§ Exercise goal
Which lines of the data contain the string "marker"? Copy every one of them.

§ Dataset entries
--------------------------------

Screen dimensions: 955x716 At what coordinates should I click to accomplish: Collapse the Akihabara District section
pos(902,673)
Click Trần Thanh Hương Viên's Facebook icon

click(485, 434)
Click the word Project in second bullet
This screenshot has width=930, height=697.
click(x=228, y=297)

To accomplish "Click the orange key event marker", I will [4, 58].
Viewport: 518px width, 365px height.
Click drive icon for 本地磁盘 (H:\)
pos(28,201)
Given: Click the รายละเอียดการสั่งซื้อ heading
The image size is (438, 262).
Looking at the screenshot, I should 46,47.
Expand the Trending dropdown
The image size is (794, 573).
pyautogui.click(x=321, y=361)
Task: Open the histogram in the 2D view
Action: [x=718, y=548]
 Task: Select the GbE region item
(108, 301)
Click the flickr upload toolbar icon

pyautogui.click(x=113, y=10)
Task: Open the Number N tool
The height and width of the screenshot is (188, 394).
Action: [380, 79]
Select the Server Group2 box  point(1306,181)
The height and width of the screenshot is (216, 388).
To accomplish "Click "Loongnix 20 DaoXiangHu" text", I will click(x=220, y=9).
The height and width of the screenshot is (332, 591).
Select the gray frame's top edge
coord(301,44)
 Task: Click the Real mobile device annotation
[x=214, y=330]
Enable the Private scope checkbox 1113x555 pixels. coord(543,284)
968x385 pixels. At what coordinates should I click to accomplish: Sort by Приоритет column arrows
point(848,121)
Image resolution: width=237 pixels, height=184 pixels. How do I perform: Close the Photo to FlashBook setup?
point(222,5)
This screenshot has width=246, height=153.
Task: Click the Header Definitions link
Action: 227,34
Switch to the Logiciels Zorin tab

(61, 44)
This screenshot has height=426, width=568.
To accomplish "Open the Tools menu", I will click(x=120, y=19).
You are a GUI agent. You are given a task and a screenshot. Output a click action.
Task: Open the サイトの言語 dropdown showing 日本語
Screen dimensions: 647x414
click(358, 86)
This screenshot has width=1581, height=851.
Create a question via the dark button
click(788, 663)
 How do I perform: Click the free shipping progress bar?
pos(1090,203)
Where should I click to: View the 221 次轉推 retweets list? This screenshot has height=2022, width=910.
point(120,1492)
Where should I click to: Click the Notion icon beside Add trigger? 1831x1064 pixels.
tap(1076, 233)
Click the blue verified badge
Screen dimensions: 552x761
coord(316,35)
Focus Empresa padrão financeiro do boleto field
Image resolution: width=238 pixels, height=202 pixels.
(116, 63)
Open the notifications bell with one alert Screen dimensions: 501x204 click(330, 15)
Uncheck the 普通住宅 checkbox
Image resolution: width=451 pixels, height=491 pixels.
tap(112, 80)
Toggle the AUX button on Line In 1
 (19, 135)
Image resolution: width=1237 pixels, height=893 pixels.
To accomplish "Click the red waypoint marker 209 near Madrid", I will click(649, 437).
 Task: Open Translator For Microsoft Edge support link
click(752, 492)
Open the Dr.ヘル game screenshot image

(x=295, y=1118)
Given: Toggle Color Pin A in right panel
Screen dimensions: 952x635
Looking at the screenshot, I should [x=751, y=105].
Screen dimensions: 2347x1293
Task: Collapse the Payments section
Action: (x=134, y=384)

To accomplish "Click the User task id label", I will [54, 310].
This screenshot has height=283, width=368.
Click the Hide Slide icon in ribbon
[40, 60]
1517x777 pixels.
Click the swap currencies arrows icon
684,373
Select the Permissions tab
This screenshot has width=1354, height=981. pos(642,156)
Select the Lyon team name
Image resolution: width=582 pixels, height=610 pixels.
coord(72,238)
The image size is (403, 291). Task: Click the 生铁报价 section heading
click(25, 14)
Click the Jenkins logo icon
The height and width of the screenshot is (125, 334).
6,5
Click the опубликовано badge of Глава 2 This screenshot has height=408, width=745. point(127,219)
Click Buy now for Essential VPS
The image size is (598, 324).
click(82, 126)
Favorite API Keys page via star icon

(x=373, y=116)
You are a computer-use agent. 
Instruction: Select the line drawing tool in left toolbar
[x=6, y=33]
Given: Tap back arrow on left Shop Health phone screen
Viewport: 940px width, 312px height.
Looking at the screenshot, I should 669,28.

--------------------------------

§ Solution
To accomplish "Click the orange key event marker", I will [4, 58].
To accomplish "Click the red waypoint marker 209 near Madrid", I will click(649, 437).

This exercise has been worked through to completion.